British electrical engineer

Bruce Mc Arthur Sayers (6 February 1928 – 12 May 2008) was a British electrical engineer. He was a professor and served as head of the Department of Electrical Engineering and later head of the Department of Computing at Imperial College, London.

He was also Dean of the City and Guilds College for two terms.

He married Ruth Wools Humphery on 30 August 1951 in the Presbyterian Church Frankston Victoria. By the winter of 1954 Bruce and Ruth had boarded the Italian Ship Flotta Laura bound for the UK.

==Works==
Source:
Sayers was born in Hampstead London on 6 February 1928 and moved to Melbourne with his parents. He was initially educated at the Royal Melbourne Institute of Technology (RMIT). He graduated from Melbourne University with a first-class degree in Physics and Electrical Engineering. He then worked as an electronics design engineer before working in Imperial College as a research student. In 1968 he became Professor of Engineering Applied to Medicine.

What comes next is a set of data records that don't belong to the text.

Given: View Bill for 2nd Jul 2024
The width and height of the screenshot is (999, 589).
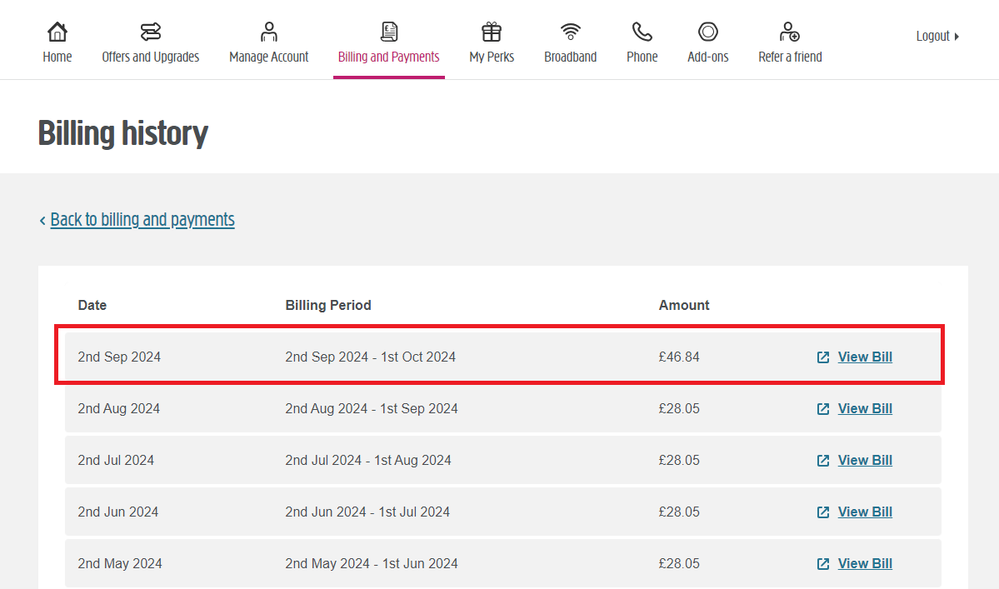Looking at the screenshot, I should tap(864, 460).
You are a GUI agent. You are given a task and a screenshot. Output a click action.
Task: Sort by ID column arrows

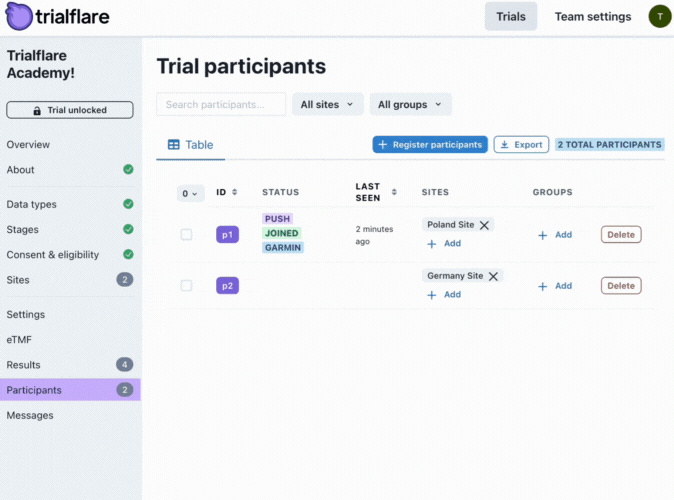234,192
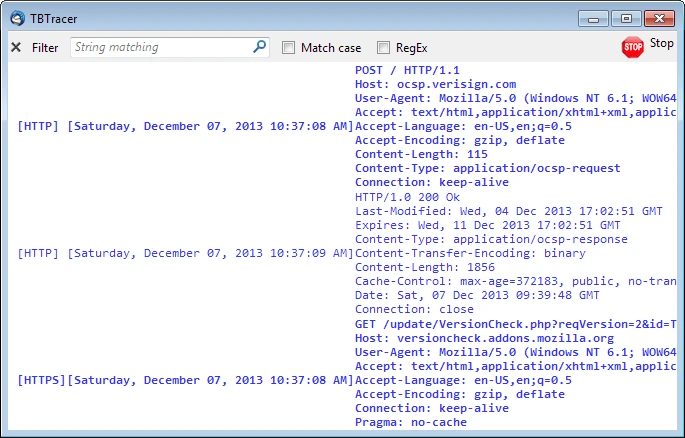Screen dimensions: 685x438
Task: Select the [HTTP] 10:37:09 AM log entry
Action: coord(185,253)
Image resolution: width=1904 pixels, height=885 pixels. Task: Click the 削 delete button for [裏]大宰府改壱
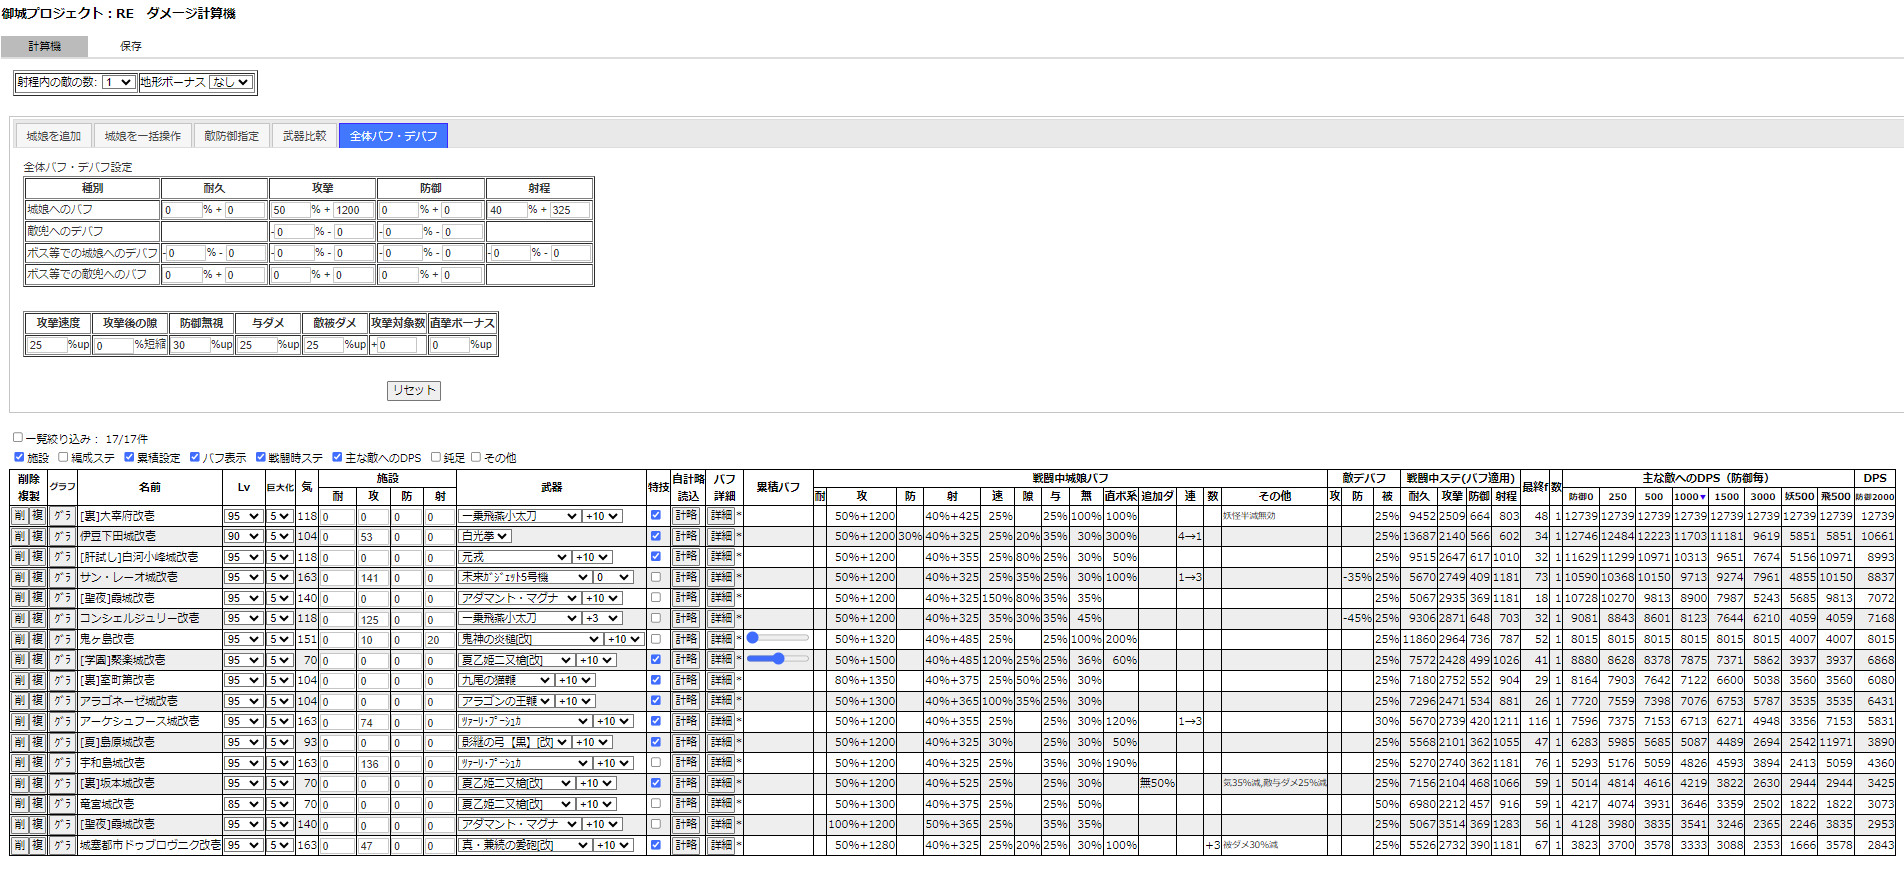[x=19, y=516]
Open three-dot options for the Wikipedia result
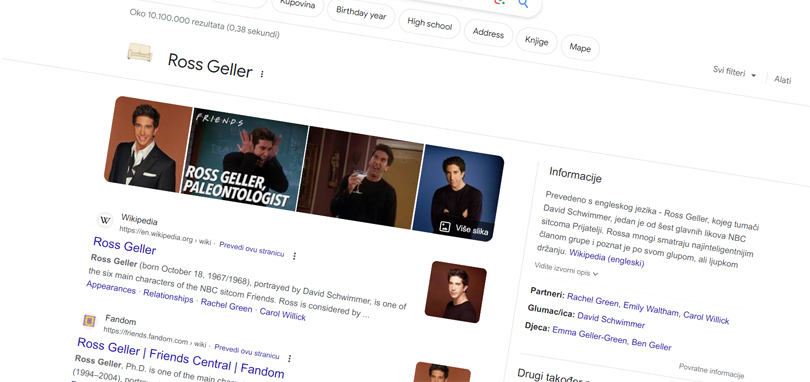Screen dimensions: 810x382 (294, 256)
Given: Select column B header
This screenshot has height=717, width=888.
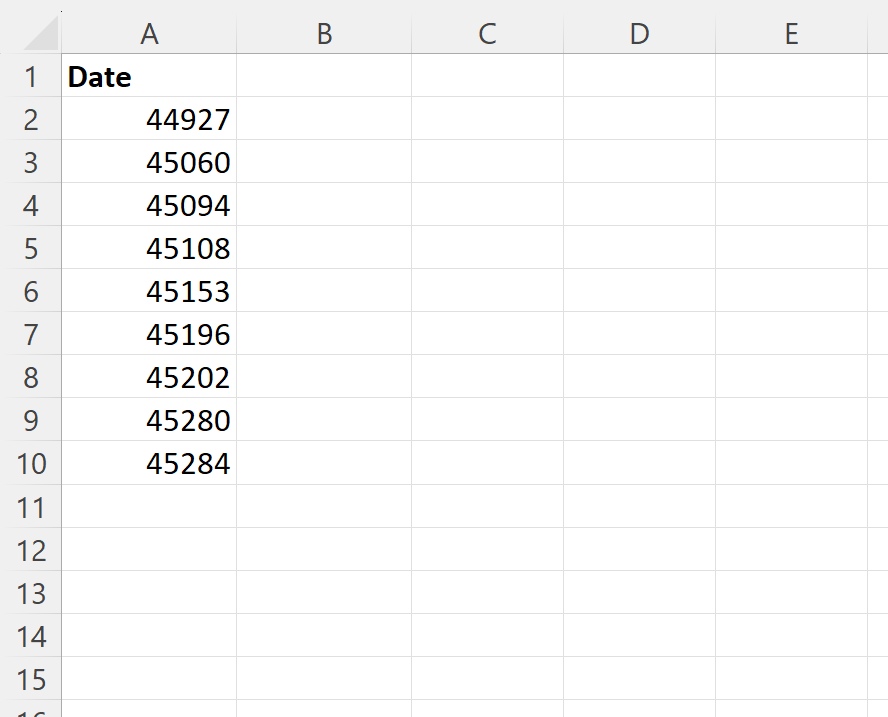Looking at the screenshot, I should pos(324,34).
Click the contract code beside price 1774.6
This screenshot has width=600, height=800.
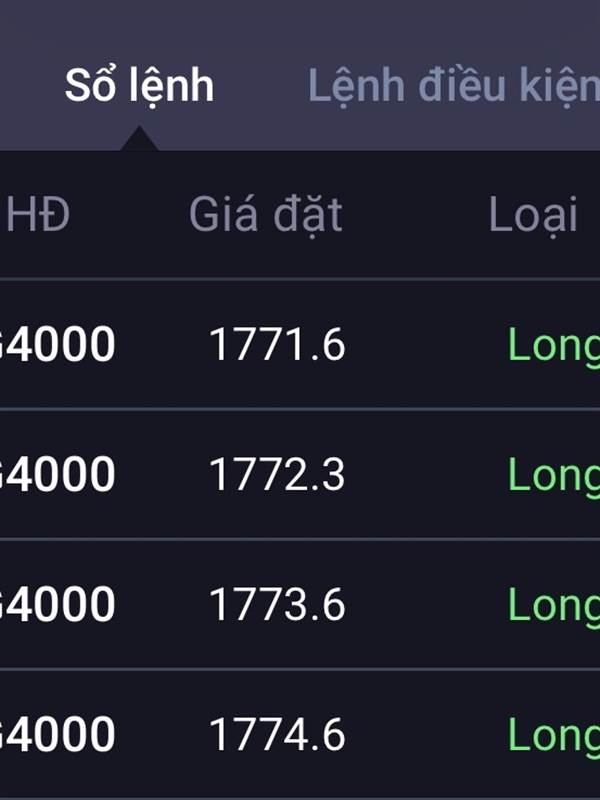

During the 1960s Sayers established the Engineering in Medicine Laboratory, which became a research centre for physics and engineering applications to biomedical problems. In 1989, the laboratory eventually became the college's Centre for Biological and Medical Systems. Finally, in the 1990s, this became the Department of Bioengineering for Imperial College.

Throughout his career, Sayers published various research papers about signal processing and statistical techniques to biomedical problems. He worked with the World Health Organization to study the spread of many diseases. In the 1990s he worked in WHO's Advisory Committee on Heath Research (ACHR), chaired several subcommittees, and served as the vice-chairman of ACHR.

Sayers co-edited a book on Global Health and the Encyclopedia of Life Support Systems, which is sponsored by UNESCO, until his death.